▶ Texto proporcionado:
........
Nuestra América navega en las agitadas aguas del siglo XXI. Los problemas económicos y sociales siguen siendo muchos, complejos y difíciles, una mayoritaria parte de la población sigue aún excluida de la democracia, el mercado y la modernización. La dependencia, el subdesarrollo, el desempleo, la marginalidad, el analfabetismo y la pobreza continúan siendo las espadas de Damocles que acompañan nuestro accionar. Las políticas neoliberales con sus efectos alienantes dominan prácticamente todo el escenario mundial y por ende el latinoamericano.

Repasando el discurso político-social y económico actual en la región se constata el debilitamiento, cuando no la ausencia, del postulado de la unidad latinoamericana. El discurso se ha concentrado en lo nacional particular y las escasas referencias a la región no trascienden el concepto de integración mercantilista.

Esta visión de los hechos lo percibimos con frecuente elocuencia en el acotado discurso de la integración, que no sobrepasa lo regional, el Mercosur, y más allá de las buenas intenciones predomina una visión reduccionista, centrada en el aspecto económico y más estrictamente comercial.

El referente ya no es el ideal latinoamericanista, proclamado por Artigas, Bolívar, Martí y tantos otros, sino la Unión Europea y los Estados Unidos, lo que nos lleva a desconocer e ignorar nuestra realidad económica y política, y además a saltearse el elemento central de nuestra condición dependiente acentuada dramáticamente en el contexto del mundo globalizado.

En otras palabras, muchos de nuestros países continúan funcionando económicamente como simples colonias de la industria y las finanzas europea y estadounidense. Se nos explica que las necesidades de nuestros países, y su momento histórico exigen un determinado realismo político.

Al menos este es el discurso que se desprende de los tecnócratas de turno, entre otras cosas por su manifiesta aversión a todo planteo ideológico, o por la descalificación que se hace del mismo.

Ante la actual coyuntura parece pertinente tomar alguna distancia para reflexionar sobre el aquí y el ahora. Para ello comenzaremos jalando el hilo que propicia en América Latina la urgencia de explicar la originalidad de la región. Quizás allí encontremos razones de su continuo caminar por derroteros donde la tragedia se muestra como un rasgo permanente, pero también donde otra historia es posible, en pos de una vida digna, que emerge de manera recurrente como una utopía posible.
........
▶ Registros disponibles:
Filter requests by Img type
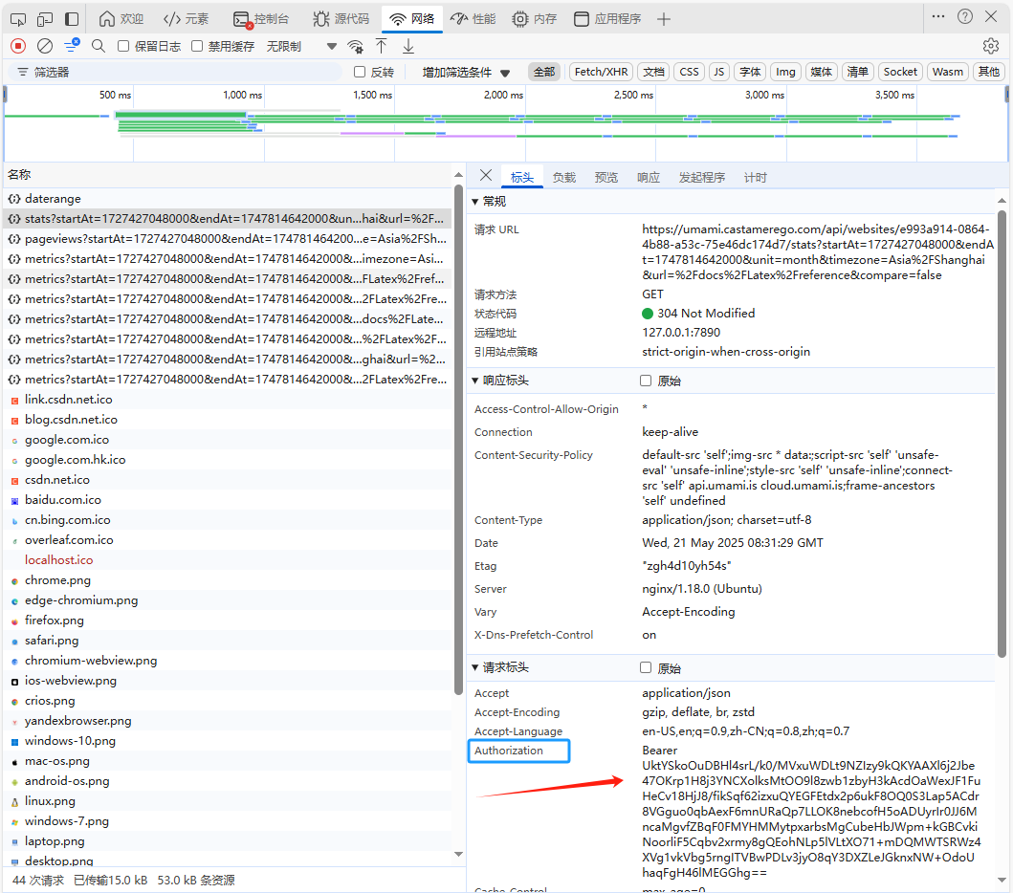Screen dimensions: 1013x893 click(785, 72)
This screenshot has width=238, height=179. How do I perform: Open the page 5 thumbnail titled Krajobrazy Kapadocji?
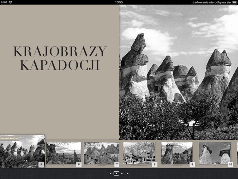coord(22,151)
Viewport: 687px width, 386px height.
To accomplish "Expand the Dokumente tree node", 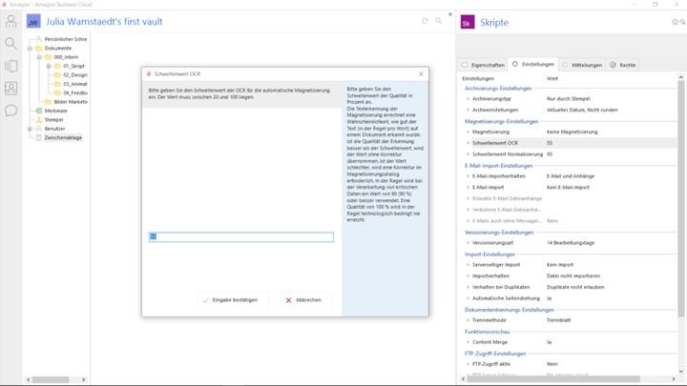I will (x=31, y=48).
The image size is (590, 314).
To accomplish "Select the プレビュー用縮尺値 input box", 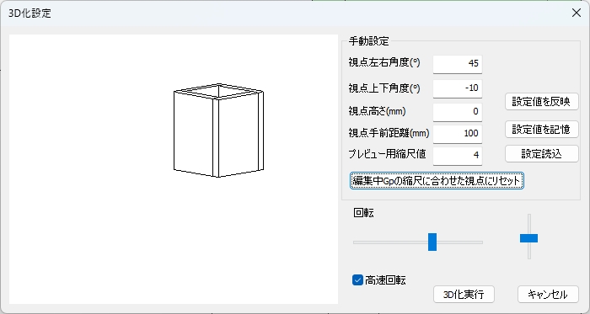I will point(457,156).
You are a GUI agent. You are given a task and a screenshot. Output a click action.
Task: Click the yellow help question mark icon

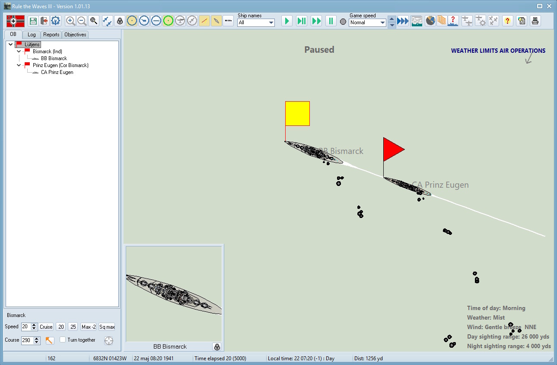click(507, 21)
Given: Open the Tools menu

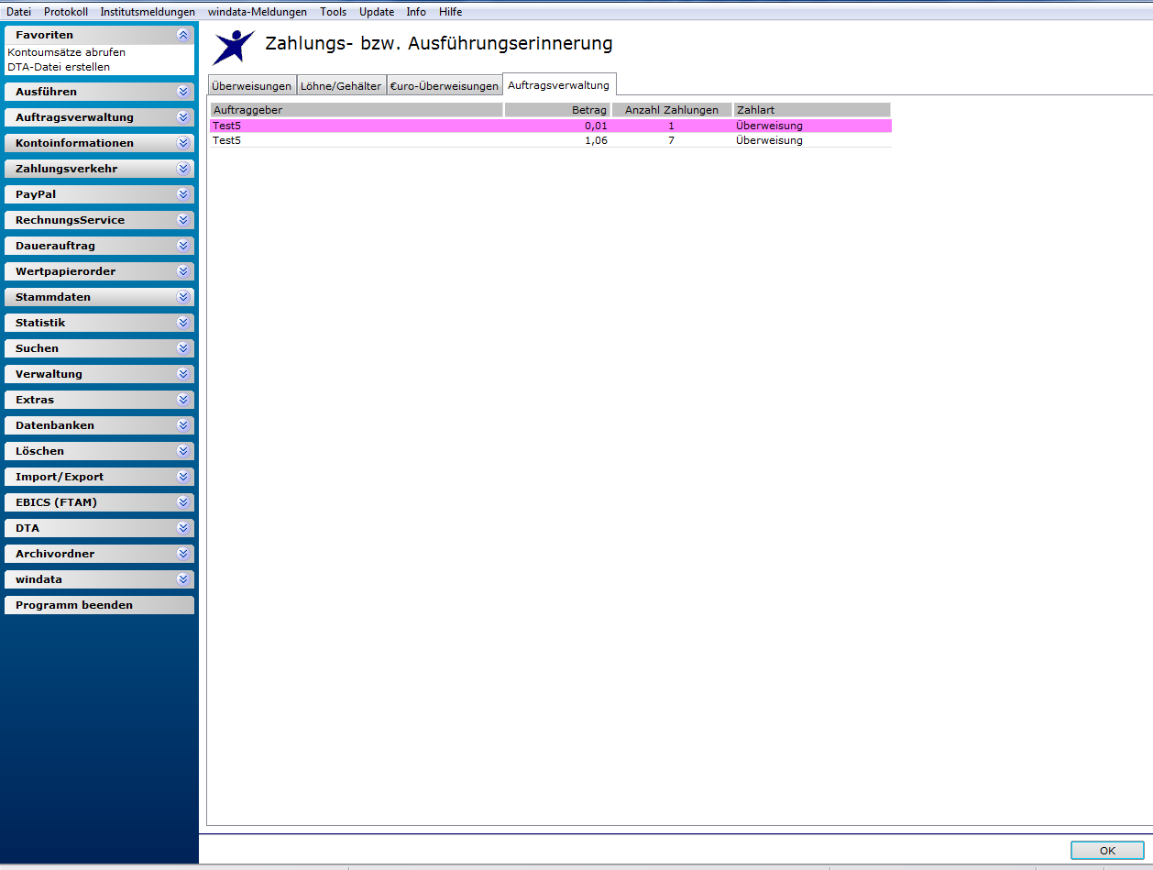Looking at the screenshot, I should [333, 12].
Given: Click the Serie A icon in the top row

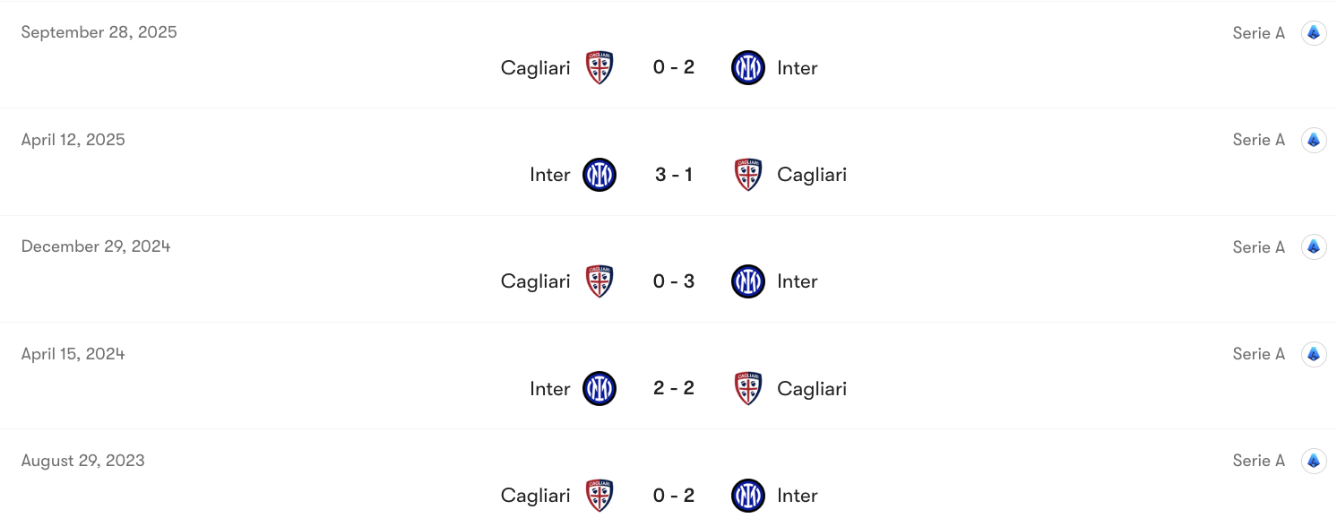Looking at the screenshot, I should click(x=1314, y=32).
........
▶ Tareas:
• 1. Según el texto sobre la unidad latinoamericana, ¿qué bloque regional limita el discurso de la integración?
• 2. Indica todas las líneas de los registros que contengan la palabra "icon". Distingue entre mayúsculas y minúsculas.
El texto y los registros no tienen relación entre sí.

▶ Resultados por tarea:
• 1. El Mercosur.

• 2.
Task: Click the yellow help question mark icon
Given: Click the Serie A icon in the top row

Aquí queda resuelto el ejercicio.